● **Prompt**: Collect each line of the listing below that contains the word "Open".

Collected data entries:
──────

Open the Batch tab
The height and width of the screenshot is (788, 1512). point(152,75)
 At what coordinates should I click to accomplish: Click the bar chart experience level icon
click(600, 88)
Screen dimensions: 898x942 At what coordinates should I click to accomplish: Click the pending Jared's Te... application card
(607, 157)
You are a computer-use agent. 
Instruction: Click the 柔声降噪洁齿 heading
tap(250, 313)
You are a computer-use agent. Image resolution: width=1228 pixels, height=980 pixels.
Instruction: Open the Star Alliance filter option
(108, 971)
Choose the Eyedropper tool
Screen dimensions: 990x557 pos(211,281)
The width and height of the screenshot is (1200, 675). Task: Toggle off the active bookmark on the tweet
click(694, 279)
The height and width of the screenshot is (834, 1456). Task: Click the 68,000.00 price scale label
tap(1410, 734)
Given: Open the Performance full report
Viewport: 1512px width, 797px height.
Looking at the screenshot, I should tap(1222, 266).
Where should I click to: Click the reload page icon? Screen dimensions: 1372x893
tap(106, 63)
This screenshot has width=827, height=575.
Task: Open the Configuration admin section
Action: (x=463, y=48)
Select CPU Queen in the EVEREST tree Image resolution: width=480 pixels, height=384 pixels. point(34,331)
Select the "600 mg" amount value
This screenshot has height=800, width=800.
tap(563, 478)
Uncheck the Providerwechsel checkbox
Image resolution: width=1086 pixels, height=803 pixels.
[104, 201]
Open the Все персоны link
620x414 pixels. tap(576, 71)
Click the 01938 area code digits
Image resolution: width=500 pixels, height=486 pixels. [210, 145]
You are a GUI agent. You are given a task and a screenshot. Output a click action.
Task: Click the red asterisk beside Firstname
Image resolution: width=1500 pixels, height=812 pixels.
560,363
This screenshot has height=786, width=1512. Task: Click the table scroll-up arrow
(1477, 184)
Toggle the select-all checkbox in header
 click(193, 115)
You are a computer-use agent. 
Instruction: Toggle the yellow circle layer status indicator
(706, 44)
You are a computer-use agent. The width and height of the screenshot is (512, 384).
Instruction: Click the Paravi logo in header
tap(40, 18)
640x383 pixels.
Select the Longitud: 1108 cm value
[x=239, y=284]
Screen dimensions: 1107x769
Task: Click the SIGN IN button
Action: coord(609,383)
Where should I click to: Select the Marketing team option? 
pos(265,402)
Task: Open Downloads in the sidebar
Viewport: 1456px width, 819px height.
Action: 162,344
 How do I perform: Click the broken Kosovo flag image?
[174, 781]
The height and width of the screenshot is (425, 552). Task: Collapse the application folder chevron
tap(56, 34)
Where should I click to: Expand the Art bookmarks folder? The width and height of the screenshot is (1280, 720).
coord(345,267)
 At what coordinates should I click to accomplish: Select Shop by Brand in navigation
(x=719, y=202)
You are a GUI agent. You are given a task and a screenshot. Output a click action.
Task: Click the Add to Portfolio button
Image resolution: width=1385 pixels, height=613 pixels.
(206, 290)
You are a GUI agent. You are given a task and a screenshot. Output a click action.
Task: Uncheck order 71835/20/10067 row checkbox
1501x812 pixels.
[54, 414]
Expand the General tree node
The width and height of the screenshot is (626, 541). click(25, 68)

──────

● **Solution**:
Open the Batch tab
Instruction: Open the Star Alliance filter option
Given: Open the Performance full report
Task: Open the Configuration admin section
Open the Все персоны link
Task: Open Downloads in the sidebar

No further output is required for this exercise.